- **Work required**
In the monitoring thread, which directory does ceph-daemon use for all of Ceph's config and data files?

Re: monitoring

Sage Weil <sage@xxxxxxxxxxxx> · Wed, 4 Dec 2019 00:12:27 +0000 (UTC)

On Wed, 4 Dec 2019, Paul Cuzner wrote:
> Interesting discussion - but I don't want to lose sight of the original
> questions
> 
> ceph-deamon make several deployment decisions at the moment that differs
> from existing deployment patterns. This is the first point that I wanted to
> raise.
> - it assumes that from Octopus onwards, the only deployment pattern we
> provide is container only.
> - it places all of Ceph's files (config and data) within /var/lib. In the
> past even with containers, we've still used /etc for config to align with
> FHS and, since the OS is package based, config from other packages adheries
> to FHS anyway - which makes Ceph different.
> - it uses fsid in path names and container names, just in case users want
> to run multiple ceph clusters on the same machine. IMO this adds
> complication to 100% of deployments, that may benefit 5% of the user base
> (numbers plucked out of the air on that one!)
> 
> Perhaps, all of these design points trace back to a single idea - support
> multiple ceph clusters on the same set of machine(s). Is this the goal? Is
> this want Ceph users want?

It was one of my goals.  A few reasons:

- It's easy and clean.
- These users do exist.
- When we deprecated this behaviour before, our justification was "you 
should be using containers".  Well, here we are.
- Rook allows this (with the (current) caveat that you can't put mons from 
multiple clusters on the same host/IP if they're using default 
ports).
- The paths for rook are also convoluted like this, nested under 
the kubernetes namespace name.
- The pain of weird paths is mitigated when you use enter a containers (or 
use the shell container).
- tab-completion works both for path names and systemd service names.  
Also, ceph-daemon shell and similar commands will figure out the fsid 
themselves when there is a single cluster on the host.

> Now picking up on the scope issue for the orchestrator - apologies if this
> sounds like a manifesto...I'm a "usability" addict!
> 
> IMO, our collective goal should be to drive ease of use and Ceph adoption
> beyond Linux geeks. If that's a view that resonates, I think the
> orchestrator has critical role to play to enable that strategy
> Personally I'd would like to see the orchestrator evolve over time to
> become the automation engine that enables an open source ecosystem around
> Ceph;
> - provide a default implementation for monitoring/alerting/metrics - this
> can be simple and doesn't need HA - as Sage has already mentioned
> - samba/ganesha deployment, loud balancers to improve radosgw etc etc
> - integration with platform management (why not show in the ceph dashboard
> whether you have patches outstanding against your host, or the host has a
> bad PSU) - enable the sysadmin to work more efficiently on Ceph, and maybe
> they'd prefer it over other platforms.
> 
> We absolutely still need to support DIY configurations - but having a
> strategy that delivers a better out-of-the-box Ceph experience is surely
> our goal.

- **Recorded data**

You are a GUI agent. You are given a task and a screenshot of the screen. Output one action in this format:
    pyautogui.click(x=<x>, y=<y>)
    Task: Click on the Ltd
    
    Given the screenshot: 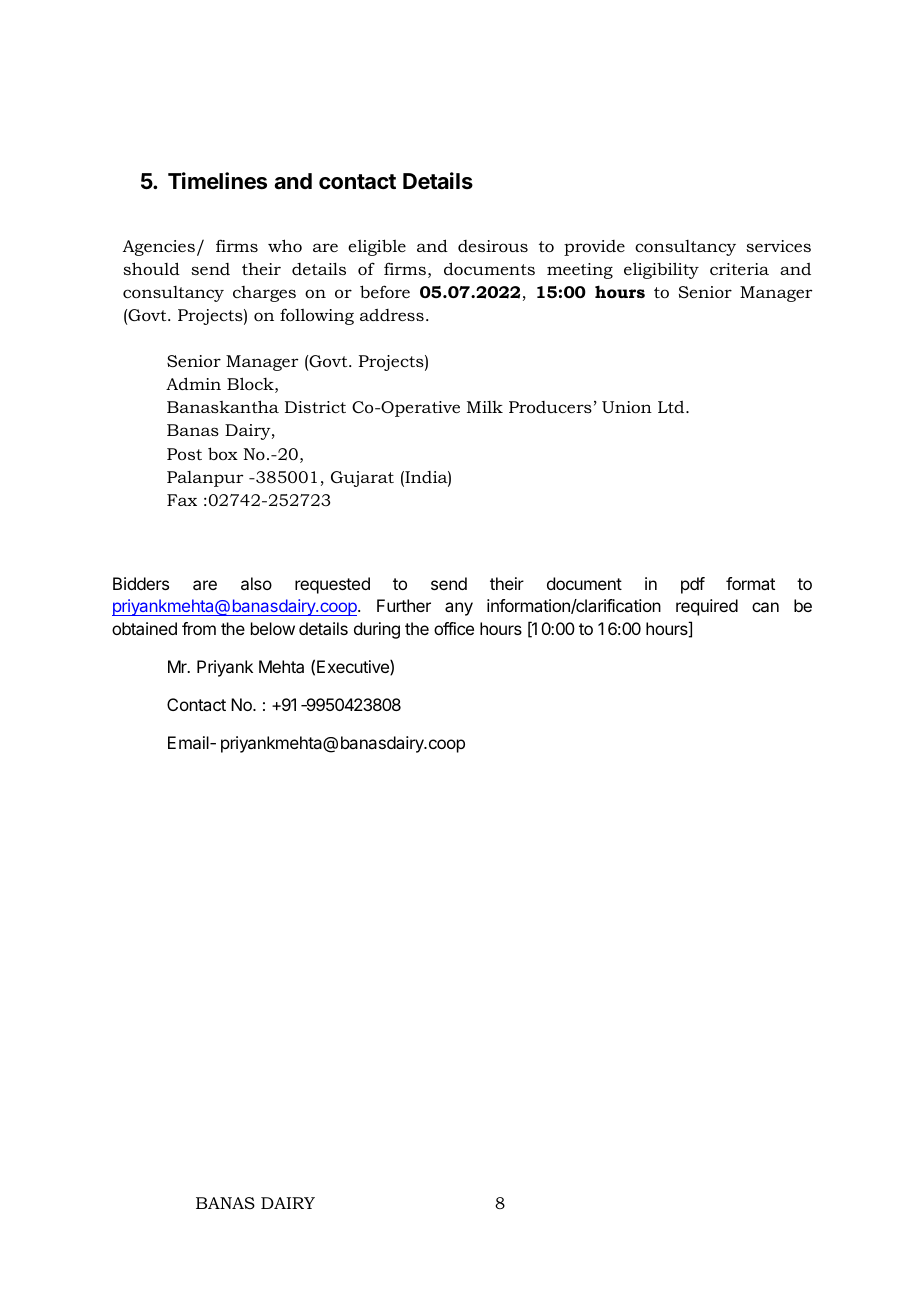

--

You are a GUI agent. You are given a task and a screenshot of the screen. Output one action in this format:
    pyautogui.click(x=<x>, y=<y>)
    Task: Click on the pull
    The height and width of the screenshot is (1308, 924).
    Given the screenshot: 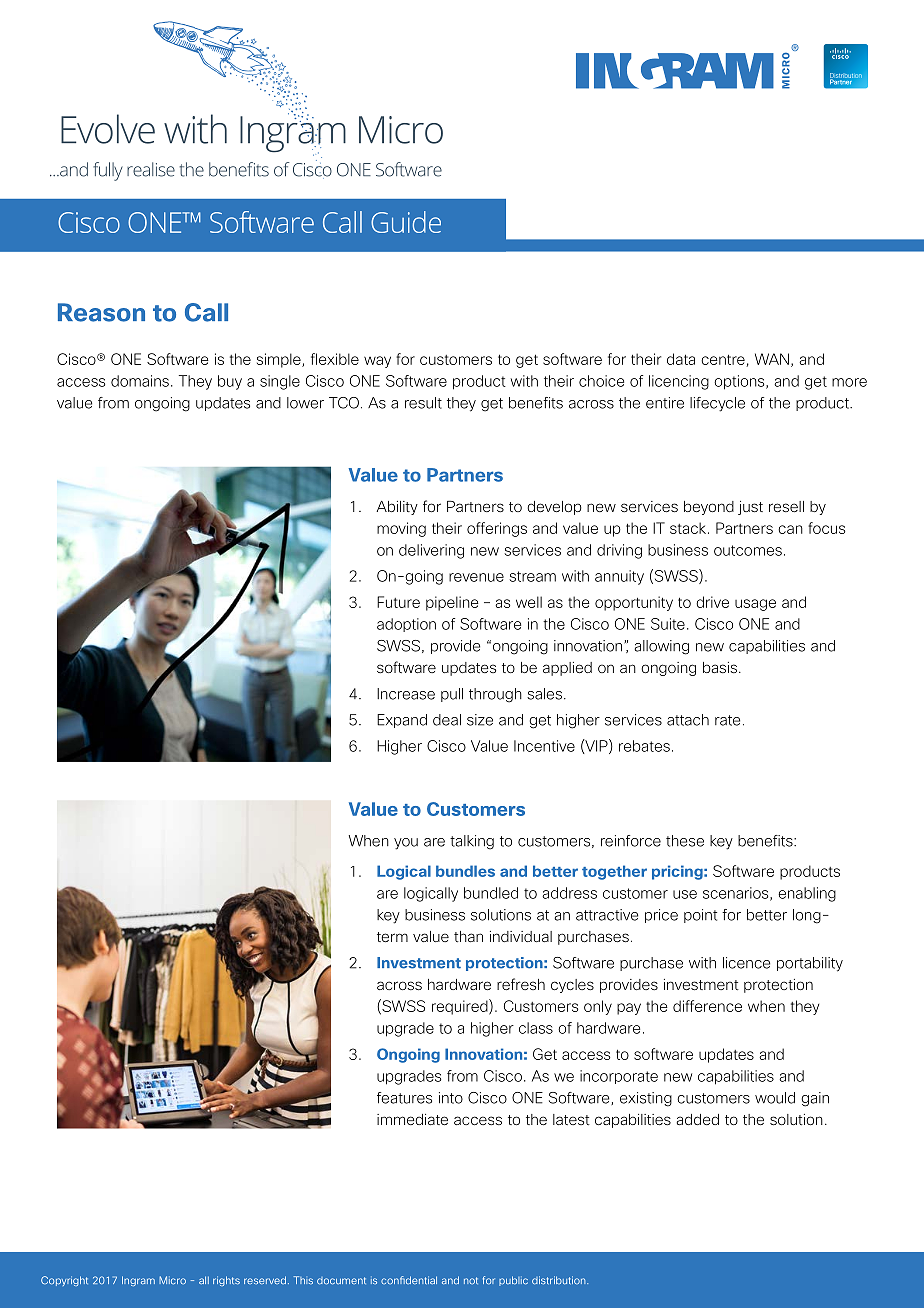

- **The answer**
/var/lib